• [Task objective]:
Update the rows from the line with "You are a GUI" up to and including the line with "Looking at the" by replacing "New Issues" with "Open Issues", keeping everything else the same. Return only those lines.

• [Task data]:

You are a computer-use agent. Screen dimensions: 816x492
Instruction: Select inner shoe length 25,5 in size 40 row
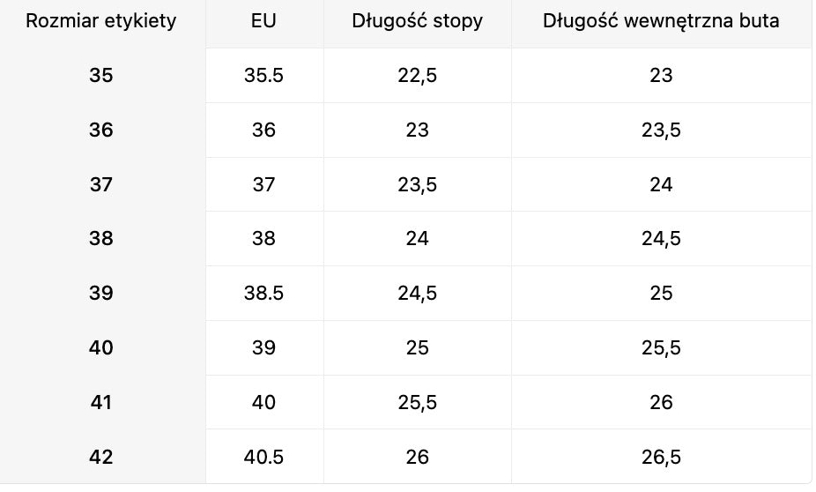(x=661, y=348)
--
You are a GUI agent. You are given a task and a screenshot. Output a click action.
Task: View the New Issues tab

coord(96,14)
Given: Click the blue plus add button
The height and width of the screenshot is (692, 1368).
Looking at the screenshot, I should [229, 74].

• [Task response]:
You are a GUI agent. You are given a task and a screenshot. Output a click action.
Task: View the Open Issues tab

coord(96,14)
Given: Click the blue plus add button
The height and width of the screenshot is (692, 1368).
Looking at the screenshot, I should [229, 74].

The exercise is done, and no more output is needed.